For more information about Trello, check out the video in this article, where Brian Cervino, Social Media Manager of Trello, talks about the tool and shares a little bit about himself.
Another essential tool is the Google Calendar. For those who are already using Gmail, this is a must-have. It is free to use and ties into mobile devices and tablets as well as other applications. There is also the ability to create multiple calendars and color-code them. The student could create one calendar that is for leisure time and another one that is only for school activities or assignment due dates. Both calendars are viewable on the same Google calendar and they can be toggled on or off, depending on the desired view at that time.
In addition to the online tools, the student will need the hardware, whether that is a laptop, tablet, or even a smartphone. Additional hardware resources are needed to support that choice as well. For example, ensuring that there are enough adapters for the laptop and resources for charging batteries for tablets and smartphones.

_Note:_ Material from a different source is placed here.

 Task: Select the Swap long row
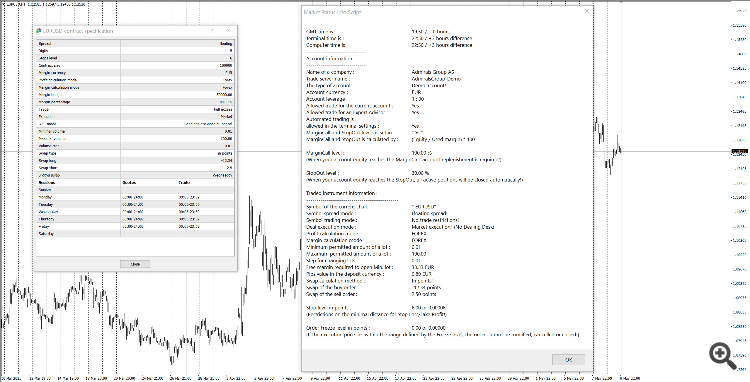point(135,161)
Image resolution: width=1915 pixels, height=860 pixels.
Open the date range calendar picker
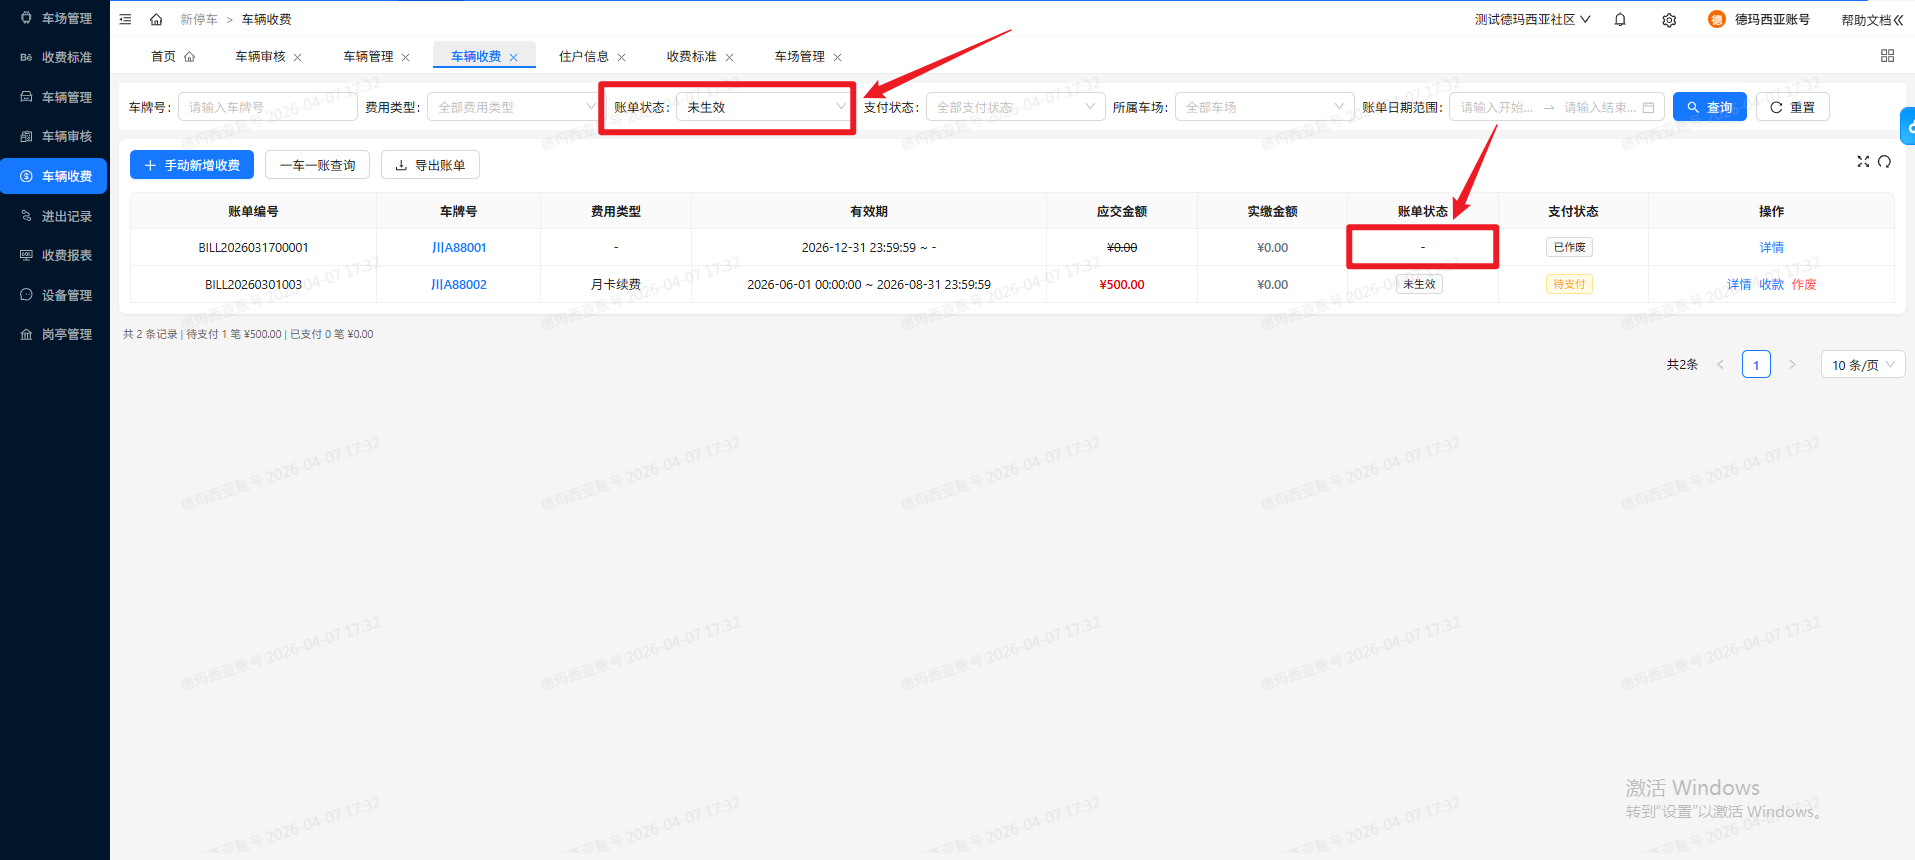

It is recommended that every accessory is purchased in a quantity of at least two. Using the laptop as the example, one power adapter can be left at home, and one can be carried in the backpack. Also, leave the expensive one at home, but pick up a generic adaptor at places like eBay.
Other examples of accessories may include things like headphones (again, purchased in a quantity that exceeds one). As long as the accessories do not break the bank, it is better to have more because the interruption that is caused when one accessory breaks could cost a grade, as it interrupts the flow in studying and affects the student’s time.
There are other tools that may be added to this list (like Dropbox or Google Drive), but this is a good start. The next step is practicing time management and finding a place to work. A good reward system (part of time management, too) is to work at Starbucks, utilizing their Wi-Fi and allowing the reward of hanging out with friends after a particular assignment or study process is completed. Incentivizing the work helps it to be more productive and helps the student toward their achievement of success in academics and life.